Este fenómeno encuentra explicación en la «ponerología política«, término acuñado por el psiquiatra polaco Andrzej ?obaczewski, quien identifica cómo individuos con patologías severas, particularmente psicopatías, pueden infiltrar la política hasta instaurar regímenes autoritarios y destructivos denominados «patocracias«. En tales sistemas, líderes con rasgos antisociales ejercen el poder mediante decisiones irracionales y actos de extrema crueldad, generando sociedades sometidas a un constante clima de miedo y opresión.
La dictadura venezolana no solo cumple con estas características, sino que busca activamente alianzas internacionales con países y líderes cuya gobernanza también se basa en el mal, la opresión y la violencia sistemática contra sus poblaciones. La proverbial afirmación popular, «los burros se juntan para rascarse entre ellos», cobra aquí un matiz macabro y preocupante, pues ejemplifica cómo estos regímenes se apoyan mutuamente, intentando legitimar sus atrocidades mediante complicidades estratégicas.
Es así como Venezuela mantiene estrechos vínculos con naciones como Rusia, China, Corea del Norte, Irán, Siria, Cuba, Nicaragua, Bolivia y Palestina, todas conocidas por la despiadada represión contra sus ciudadanos y gobernadas por líderes con manifiestas tendencias psicopáticas. La falta absoluta de empatía, la crueldad institucionalizada y la indiferencia hacia la vida humana conforman una especie de hermandad del horror, donde se intercambian métodos represivos y tácticas de control absoluto, mientras se protegen mutuamente en escenarios internacionales para evadir responsabilidades por sus crímenes.

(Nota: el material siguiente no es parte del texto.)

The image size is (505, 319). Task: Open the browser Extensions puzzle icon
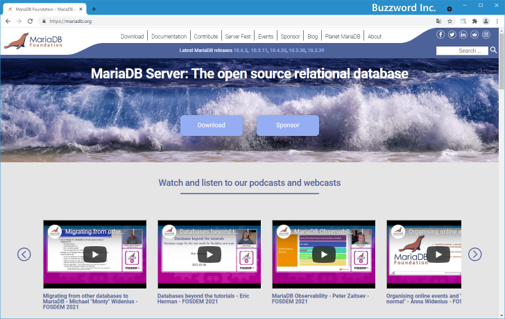[474, 21]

La comunidad internacional contempla con estupor, aunque con limitada acción efectiva, abusos sistemáticos tales como la persecución genocida de los uigures en China, las brutales ejecuciones públicas por delitos absurdos en Corea del Norte, y el empleo generalizado de la violencia sexual como herramienta de control poblacional en conflictos liderados por Irán y Palestina. A esta lamentable lista, Venezuela añade su propia cuota de horror: ejecuciones extrajudiciales, detenciones arbitrarias, torturas sistemáticas, impunidad estructural y la devastadora crisis migratoria, resultado directo de su violencia estatal.
Más de 7,89 millones de venezolanos han sido forzados a abandonar su país hasta finales de 2024, enfrentándose a peligrosas travesías, separaciones familiares y vidas marcadas por la precariedad. Frente a esta tragedia humanitaria, la cínica respuesta del régimen ha sido promover engañosos programas como «Vuelta a la Patria«, en un intento de borrar su responsabilidad histórica ante el éxodo masivo.
Aunque el mal parece dominar momentáneamente, la resistencia moral y la lucha constante contra estos regímenes autoritarios es un imperativo ético y humano. Como enfatizó el Papa Francisco: «El bien es más lento que el mal, pero siempre triunfa al final. El bien construye con paciencia, amor y justicia; sus raíces son profundas porque se asientan en la verdad«. Por ello, nuestra persistencia es vital hasta que finalmente la luz supere definitivamente a las tinieblas.